Shorter Exciton Lifetimes via an External Heavy-Atom Effect: Alleviating the Effects of Bimolecular Processes in Organic Light-Emitting Diodes

Shorter Exciton Lifetimes via an External Heavy-Atom Effect: Alleviating the Effects of Bimolecular Processes in Organic Light-Emitting Diodes
Marc A. Baldo, Tianyu Zhu, Markus Einzinger, Troy Van Voorhis, Christian Belger, Piotr de Silva, Timothy M. Swager
Multiexcited-state phenomena are believed to be the root cause of two exigent challenges in organic light-emitting diodes; namely, efficiency roll-off and degradation. The development of novel strategies to reduce exciton densities under heavy load is therefore highly desirable. Here, it is shown that triplet exciton lifetimes of thermally activated delayed-fluorescence-emitter molecules can be manipulated in the solid state by exploiting intermolecular interactions. The external heavy-atom effect of brominated host molecules leads to increased spin–orbit coupling, which in turn enhances intersystem crossing rates in the guest molecule. Wave function overlap between the host and the guest is confirmed by combined molecular dynamics and density functional theory calculations. Shorter triplet exciton lifetimes are observed, while high photoluminescence quantum yields and essentially unaltered emission spectra are maintained.

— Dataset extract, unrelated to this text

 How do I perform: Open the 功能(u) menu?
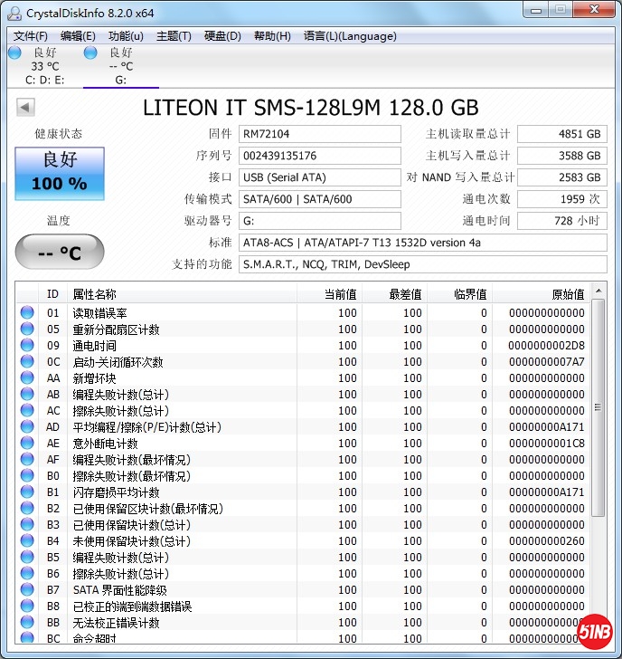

A change in the intersystem crossing rate ratio due to increased dielectric constants leads to almost 50% lower triplet exciton densities in the emissive layer in the steady state and results in an improved onset of the photoluminescence quantum yield roll-off at high excitation densities. Efficient organic light-emitting diodes with better roll-off behavior based on these novel hosts are fabricated, demonstrating the suitability of this concept for real-world applications. Brominated hosts with an external heavy-atom effect lead to shorter triplet exciton lifetimes in thermally activated, delayed-fluorescence guest molecules due to increased spin–orbit coupling and intersystem crossing rates. Combined with externally manipulated singlet–triplet splitting of the dopants, this results in enhanced onsets of the photoluminescence quantum yield roll-off and fabrication of organic light-emitting diodes with improved droop behavior.